As the results produced by Mr. Hare's Compound Blowpipe, fed by oxygen and hydrogen gases, continue to be mentioned in Europe, in many of the Journals, without any reference to the results long since obtained in this country, we republish the following statement of facts, which was, in substance, first published in New-York, more than a year since. It should be observed, that Mr. Tilloch has since published, in the Philosophical Magazine in London, the memoir which contained the American results, and there have been some other allusions to it in different European Journals, and to Mr. Hare's previous experiments; but still this interesting class of results continue to be attributed to others than their original discoverers.

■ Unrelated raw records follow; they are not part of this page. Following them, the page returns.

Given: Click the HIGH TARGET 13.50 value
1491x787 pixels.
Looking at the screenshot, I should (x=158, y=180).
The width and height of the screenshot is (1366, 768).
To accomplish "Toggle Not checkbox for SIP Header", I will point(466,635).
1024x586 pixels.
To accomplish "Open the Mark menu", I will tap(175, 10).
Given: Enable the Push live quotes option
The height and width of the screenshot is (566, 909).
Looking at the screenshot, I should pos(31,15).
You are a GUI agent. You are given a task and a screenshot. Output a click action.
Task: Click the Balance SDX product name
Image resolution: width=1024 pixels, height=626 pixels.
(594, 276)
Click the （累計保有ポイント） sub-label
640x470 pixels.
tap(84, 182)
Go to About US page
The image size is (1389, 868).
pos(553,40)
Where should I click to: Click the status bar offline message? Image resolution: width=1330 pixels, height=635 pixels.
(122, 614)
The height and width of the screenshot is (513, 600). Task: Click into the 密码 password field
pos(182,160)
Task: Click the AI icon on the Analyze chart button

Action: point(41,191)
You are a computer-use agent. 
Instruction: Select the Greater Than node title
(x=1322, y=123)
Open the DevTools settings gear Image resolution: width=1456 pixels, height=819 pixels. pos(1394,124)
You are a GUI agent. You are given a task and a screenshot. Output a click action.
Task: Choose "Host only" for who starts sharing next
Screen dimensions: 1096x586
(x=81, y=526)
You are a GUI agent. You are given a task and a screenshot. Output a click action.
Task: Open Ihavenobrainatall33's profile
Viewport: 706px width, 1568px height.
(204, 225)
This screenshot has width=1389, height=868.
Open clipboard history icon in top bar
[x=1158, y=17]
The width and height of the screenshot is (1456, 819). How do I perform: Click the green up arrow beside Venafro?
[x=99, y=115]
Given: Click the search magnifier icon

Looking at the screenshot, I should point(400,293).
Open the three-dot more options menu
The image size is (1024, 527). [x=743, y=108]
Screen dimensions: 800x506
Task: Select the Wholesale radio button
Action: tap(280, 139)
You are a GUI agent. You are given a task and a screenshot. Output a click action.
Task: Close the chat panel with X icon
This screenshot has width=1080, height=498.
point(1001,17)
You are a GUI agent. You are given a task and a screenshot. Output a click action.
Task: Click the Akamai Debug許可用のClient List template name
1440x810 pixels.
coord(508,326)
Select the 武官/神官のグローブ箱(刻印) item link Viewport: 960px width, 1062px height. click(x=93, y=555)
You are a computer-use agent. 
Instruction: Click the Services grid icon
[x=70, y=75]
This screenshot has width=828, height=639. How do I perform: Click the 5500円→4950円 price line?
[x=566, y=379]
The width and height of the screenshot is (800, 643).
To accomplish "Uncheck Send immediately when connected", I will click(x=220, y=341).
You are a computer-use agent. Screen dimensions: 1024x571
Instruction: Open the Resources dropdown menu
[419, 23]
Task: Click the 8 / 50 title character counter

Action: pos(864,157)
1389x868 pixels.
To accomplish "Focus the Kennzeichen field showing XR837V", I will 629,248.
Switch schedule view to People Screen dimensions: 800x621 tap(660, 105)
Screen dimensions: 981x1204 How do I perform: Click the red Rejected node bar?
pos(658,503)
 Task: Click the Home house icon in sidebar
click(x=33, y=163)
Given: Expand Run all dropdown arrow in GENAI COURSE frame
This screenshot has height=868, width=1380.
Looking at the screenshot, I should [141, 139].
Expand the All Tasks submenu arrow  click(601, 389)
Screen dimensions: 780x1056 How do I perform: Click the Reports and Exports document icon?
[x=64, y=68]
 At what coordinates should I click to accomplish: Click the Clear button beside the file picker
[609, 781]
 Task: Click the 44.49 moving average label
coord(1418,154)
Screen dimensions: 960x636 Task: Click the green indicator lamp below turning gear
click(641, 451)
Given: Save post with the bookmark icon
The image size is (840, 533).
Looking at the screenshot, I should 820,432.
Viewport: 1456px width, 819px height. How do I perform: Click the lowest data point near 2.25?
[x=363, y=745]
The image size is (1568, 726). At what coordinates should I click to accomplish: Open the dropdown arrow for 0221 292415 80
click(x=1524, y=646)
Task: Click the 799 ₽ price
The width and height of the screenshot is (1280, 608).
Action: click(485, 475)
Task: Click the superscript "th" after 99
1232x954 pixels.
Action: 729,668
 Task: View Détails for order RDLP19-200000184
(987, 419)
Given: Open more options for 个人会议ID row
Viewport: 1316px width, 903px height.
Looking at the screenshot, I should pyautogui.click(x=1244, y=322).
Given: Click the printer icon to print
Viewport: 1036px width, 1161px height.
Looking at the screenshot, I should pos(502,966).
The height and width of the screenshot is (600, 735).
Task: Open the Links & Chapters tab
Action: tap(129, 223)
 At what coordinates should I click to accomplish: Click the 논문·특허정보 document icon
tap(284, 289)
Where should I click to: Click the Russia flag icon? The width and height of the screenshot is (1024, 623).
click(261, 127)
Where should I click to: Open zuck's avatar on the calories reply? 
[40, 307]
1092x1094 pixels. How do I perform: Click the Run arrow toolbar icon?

Yale College, April 7, 1817.

Various notices, more or less complete, chiefly copied from English newspapers, are now going the round of the public prints in this country, stating that "a new kind of fire" has been discovered in England, or, at least, new and heretofore unparalleled means of exciting heat, by which the gems, and all the most refractory substances in nature, are immediately melted, and even in various instances dissipated in vapour, or decomposed into their elements. The first glance at these statements, (which, as regards the effects, I have no doubt are substantially true,) was sufficient to satisfy me, that the basis of these discoveries was laid by an American discovery, made by Mr. Robert Hare of Philadelphia, in 1801. In December of that year, Mr. Hare communicated to the Chemical Society of Philadelphia his discovery of a method of burning oxygen and hydrogen gases in a united stream, so as to produce a very intense heat.

In 1802, he published a detailed memoir on the subject, with an engraving of his apparatus, and he recited the effects of his instrument; some of which, in the degree of heat produced, surpassed any thing before known.

In 1802, and 1803, I was occupied with him, in Philadelphia, in prosecuting similar experiments on a more extended scale; and a communication on the subject was made to the Philosophical Society of Philadelphia. The memoir is printed in their transactions; and Mr. Hare's original memoir was reprinted in the Annals of Chemistry, in Paris, and in the Philosophical Magazine, in London.

Mr. Murray, in his System of Chemistry, has mentioned Mr. Hare's results in the fusion of several of the earths, &c. and has given him credit for his discovery.